En tous points infondé, le recours sera rejeté.

Pour les mêmes motifs que ceux qui précèdent, la demande de révocation de l’adjudication formulée par A______ auprès du pouvoir adjudicateur le 22 décembre 2023 doit être rejetée en tant qu’elle est recevable.

10.         Vu l’issue du litige, un émolument de CHF 8'000.- sera mis à la charge de la recourante qui succombe (art. 87 al. 1 LPA). Une indemnité de procédure de CHF 8'000.- sera allouée au consortium, à la charge de la recourante.
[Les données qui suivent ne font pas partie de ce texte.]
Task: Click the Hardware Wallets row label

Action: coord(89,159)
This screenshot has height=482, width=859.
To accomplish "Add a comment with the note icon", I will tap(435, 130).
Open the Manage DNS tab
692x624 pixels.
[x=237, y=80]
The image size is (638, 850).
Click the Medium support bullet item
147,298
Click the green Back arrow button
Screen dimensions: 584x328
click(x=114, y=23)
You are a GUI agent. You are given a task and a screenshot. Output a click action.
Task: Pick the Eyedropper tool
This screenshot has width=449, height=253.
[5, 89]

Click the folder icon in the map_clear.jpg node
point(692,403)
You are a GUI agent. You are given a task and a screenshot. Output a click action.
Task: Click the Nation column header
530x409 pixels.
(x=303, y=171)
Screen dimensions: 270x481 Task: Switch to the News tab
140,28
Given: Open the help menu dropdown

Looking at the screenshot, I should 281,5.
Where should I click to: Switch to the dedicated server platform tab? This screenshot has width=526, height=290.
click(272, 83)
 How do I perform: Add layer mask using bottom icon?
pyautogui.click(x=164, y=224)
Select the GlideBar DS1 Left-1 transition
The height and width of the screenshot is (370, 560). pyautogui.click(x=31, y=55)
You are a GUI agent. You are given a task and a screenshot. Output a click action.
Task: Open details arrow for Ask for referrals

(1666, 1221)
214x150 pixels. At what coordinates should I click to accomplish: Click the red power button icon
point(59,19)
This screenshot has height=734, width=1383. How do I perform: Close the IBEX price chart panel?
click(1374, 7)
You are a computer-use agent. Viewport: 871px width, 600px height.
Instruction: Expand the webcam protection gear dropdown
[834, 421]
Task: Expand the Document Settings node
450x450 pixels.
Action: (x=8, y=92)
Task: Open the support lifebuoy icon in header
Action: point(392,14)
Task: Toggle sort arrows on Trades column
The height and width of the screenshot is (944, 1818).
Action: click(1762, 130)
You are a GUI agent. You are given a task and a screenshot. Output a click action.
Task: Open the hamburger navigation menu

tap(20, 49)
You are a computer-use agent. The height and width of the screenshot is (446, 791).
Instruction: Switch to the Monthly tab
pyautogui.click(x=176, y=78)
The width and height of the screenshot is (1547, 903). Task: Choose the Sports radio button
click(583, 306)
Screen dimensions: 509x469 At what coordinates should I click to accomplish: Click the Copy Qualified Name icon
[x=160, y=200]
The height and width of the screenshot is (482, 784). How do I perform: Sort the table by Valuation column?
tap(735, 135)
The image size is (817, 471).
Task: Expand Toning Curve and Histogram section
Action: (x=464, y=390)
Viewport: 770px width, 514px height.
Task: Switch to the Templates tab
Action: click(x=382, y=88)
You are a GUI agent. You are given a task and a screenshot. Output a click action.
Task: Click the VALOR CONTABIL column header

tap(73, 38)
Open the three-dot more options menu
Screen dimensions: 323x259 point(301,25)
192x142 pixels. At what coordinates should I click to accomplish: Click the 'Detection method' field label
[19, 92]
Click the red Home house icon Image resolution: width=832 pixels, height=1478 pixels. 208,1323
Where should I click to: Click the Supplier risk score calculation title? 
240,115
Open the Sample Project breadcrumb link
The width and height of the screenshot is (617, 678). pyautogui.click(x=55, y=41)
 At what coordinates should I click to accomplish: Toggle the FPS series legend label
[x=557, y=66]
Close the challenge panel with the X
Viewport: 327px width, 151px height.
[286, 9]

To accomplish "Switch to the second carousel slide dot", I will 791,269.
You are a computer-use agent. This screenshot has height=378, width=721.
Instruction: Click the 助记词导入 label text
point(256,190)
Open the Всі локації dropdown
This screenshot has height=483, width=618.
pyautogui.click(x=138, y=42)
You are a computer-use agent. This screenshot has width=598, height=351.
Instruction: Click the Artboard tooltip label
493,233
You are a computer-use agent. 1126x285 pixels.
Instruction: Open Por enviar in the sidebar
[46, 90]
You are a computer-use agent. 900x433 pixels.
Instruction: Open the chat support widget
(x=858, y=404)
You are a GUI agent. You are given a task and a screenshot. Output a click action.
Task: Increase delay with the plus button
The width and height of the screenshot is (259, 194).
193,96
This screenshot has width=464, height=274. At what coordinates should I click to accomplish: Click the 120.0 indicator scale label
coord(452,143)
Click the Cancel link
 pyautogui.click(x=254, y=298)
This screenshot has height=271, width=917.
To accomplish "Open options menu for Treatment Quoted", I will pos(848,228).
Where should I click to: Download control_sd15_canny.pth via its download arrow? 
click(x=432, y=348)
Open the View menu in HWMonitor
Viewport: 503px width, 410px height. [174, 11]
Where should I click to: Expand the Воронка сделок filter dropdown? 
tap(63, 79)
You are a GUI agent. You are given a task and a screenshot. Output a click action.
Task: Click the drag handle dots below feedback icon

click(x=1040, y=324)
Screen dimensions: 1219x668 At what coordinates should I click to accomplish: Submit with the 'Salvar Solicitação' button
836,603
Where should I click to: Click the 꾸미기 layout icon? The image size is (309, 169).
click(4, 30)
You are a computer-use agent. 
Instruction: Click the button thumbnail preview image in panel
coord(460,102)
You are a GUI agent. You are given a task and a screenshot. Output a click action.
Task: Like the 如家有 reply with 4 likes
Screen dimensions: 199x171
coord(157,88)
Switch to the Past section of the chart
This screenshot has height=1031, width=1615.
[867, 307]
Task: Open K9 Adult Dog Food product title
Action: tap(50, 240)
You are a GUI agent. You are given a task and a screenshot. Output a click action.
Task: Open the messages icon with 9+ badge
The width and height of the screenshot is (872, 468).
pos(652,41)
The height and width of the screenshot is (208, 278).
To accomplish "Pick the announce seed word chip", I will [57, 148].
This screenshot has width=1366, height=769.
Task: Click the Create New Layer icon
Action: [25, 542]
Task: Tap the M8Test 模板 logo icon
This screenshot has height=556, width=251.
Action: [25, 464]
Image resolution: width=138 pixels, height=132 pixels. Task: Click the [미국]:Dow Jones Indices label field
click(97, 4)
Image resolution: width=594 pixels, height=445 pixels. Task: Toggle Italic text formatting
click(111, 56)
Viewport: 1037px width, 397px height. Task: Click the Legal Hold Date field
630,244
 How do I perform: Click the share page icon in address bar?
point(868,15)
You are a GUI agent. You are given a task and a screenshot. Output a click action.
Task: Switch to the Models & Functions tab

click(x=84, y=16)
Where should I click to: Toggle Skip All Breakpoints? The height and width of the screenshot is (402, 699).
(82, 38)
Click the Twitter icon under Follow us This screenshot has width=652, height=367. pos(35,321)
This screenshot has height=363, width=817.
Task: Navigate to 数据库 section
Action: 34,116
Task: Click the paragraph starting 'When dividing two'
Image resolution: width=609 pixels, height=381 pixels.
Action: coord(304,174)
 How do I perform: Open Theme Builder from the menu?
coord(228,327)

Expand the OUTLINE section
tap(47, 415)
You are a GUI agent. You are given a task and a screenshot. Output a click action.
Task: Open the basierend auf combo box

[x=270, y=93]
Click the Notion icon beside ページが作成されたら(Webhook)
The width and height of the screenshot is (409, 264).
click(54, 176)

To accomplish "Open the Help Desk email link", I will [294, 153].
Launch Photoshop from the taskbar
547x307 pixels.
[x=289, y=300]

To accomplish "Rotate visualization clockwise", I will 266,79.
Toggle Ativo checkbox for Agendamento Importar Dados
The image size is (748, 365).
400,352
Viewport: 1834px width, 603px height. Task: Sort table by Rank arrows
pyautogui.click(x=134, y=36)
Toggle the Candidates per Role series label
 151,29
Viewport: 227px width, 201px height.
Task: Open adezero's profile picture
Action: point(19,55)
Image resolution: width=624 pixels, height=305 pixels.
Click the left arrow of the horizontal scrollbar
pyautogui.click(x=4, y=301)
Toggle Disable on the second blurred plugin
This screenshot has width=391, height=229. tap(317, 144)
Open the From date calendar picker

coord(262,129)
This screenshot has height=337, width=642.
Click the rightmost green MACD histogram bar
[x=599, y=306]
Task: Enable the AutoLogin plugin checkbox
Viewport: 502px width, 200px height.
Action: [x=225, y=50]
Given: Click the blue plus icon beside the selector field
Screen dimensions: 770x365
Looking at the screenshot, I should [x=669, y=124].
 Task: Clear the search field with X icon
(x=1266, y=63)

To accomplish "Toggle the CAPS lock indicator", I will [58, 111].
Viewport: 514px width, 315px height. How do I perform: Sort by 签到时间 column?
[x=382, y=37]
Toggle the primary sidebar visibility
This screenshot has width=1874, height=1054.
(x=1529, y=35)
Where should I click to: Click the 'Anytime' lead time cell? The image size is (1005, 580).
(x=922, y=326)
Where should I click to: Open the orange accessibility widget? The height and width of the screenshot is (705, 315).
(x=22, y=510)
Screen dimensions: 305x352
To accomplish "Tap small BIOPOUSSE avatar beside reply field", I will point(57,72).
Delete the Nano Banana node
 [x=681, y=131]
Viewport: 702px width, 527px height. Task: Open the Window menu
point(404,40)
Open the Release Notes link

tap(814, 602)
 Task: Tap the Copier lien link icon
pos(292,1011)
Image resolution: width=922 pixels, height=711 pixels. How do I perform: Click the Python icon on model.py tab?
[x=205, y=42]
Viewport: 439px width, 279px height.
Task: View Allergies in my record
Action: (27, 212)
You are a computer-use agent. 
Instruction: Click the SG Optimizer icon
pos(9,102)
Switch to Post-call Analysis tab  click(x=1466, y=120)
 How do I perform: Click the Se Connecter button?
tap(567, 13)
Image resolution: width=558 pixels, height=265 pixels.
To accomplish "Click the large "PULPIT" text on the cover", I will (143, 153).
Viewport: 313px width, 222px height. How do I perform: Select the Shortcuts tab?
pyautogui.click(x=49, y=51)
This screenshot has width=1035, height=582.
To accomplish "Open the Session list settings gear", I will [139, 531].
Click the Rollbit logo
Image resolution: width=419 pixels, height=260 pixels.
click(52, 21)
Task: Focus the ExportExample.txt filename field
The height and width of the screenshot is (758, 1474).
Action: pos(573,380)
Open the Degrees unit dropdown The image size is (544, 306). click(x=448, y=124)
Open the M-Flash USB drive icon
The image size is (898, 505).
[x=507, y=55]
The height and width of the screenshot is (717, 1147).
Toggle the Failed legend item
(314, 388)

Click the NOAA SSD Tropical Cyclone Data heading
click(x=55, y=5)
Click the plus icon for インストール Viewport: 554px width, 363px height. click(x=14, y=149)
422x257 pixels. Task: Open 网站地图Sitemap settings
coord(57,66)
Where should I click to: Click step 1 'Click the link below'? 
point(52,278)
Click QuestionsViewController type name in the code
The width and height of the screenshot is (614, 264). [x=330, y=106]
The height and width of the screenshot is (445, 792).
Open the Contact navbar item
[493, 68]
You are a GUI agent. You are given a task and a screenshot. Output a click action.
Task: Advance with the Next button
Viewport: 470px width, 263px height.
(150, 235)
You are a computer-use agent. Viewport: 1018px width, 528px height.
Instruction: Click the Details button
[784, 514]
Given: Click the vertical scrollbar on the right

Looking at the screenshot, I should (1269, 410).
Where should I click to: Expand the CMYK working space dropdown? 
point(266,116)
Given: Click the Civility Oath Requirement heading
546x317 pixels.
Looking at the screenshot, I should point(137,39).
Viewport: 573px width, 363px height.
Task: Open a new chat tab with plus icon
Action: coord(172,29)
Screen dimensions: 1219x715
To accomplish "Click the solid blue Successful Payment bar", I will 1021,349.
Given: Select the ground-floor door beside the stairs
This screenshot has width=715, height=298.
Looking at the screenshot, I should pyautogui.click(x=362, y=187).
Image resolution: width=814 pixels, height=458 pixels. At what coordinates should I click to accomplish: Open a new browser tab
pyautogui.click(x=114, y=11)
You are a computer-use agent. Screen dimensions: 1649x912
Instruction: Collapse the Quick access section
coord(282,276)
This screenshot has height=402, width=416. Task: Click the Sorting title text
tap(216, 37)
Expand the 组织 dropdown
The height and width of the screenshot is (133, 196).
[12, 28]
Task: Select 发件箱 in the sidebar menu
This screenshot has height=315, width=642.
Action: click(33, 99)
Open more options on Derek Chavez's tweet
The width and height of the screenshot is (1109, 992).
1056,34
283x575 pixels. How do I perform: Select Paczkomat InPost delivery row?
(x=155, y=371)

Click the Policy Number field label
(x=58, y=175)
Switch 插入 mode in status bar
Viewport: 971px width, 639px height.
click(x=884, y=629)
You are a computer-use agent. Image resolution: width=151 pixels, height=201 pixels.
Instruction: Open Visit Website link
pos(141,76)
Il ne sera pas alloué d’indemnité de procédure à l’AIG, lequel dispose de son propre service juridique (ATA/1842/2019 du 20 décembre 2019 ; art. 87 al. 2 LPA).

 

* * * * *

PAR CES MOTIFS
LA CHAMBRE ADMINISTRATIVE

à la forme :

déclare recevable le recours interjeté le 13 novembre 2023 par A______ SA contre la décision d’adjudication de l’Aéroport International de Genève du 1er novembre 2023 ;

au fond :

le rejette ;

rejette en tant qu’elle est recevable la demande de révocation de l’adjudication du 22 décembre 2023 ;

met un émolument de CHF 8'000.- à la charge de A______ SA ;

alloue une indemnité de procédure de CHF 8'000.- à B______ SA et C______, prises solidairement ;

dit que, conformément aux art. 82 ss de la loi fédérale sur le Tribunal fédéral du 17 juin 2005 (LTF-RS 173.110), la présente décision peut être portée dans les trente jours qui suivent sa notification par-devant le Tribunal fédéral ;

- par la voie du recours en matière de droit public :

si la valeur estimée du mandat à attribuer n’est pas inférieure aux seuils déterminants de la loi fédérale du 16 décembre 1994 sur les marchés publics ou de l’accord du 21 juin 1999 entre la Confédération suisse et la Communauté européenne sur certains aspects relatifs aux marchés publics ;

si elle soulève une question juridique de principe ;

- par la voie du recours constitutionnel subsidiaire, aux conditions posées par les art. 113 ss LTF ;

le mémoire de recours doit indiquer les conclusions, motifs et moyens de preuve et porter la signature du recourant ou de son mandataire ; il doit être adressé au Tribunal fédéral, 1000 Lausanne 14, par voie postale ou par voie électronique aux conditions de l’art. 42 LTF. La présente décision et les pièces en possession du recourant, invoquées comme moyens de preuve, doivent être jointes à l’envoi ;

communique la présente décision à Mes Paul HANNA et Baptiste LANINI, avocats de la recourante, à Mes Amanda BURNAND SULMONI et Yves JEANRENAUD, avocats de B______ SA et C______, à Me Nicolas WISARD, avocat de l'Aéroport international de Genève, ainsi qu'à la commission de la concurrence.

Siégeant : Claudio MASCOTTO, président, Florence KRAUSKOPF, Francine PAYOT ZEN-RUFFINEN, Patrick CHENAUX, Eleanor McGREGOR, juges.

 

Au nom de la chambre administrative :

le greffier-juriste :

 

 

F. SCHEFFRE

 

 

le président siégeant :

 

 

C. MASCOTTO

 

Copie conforme de cet arrêt a été communiquée aux parties.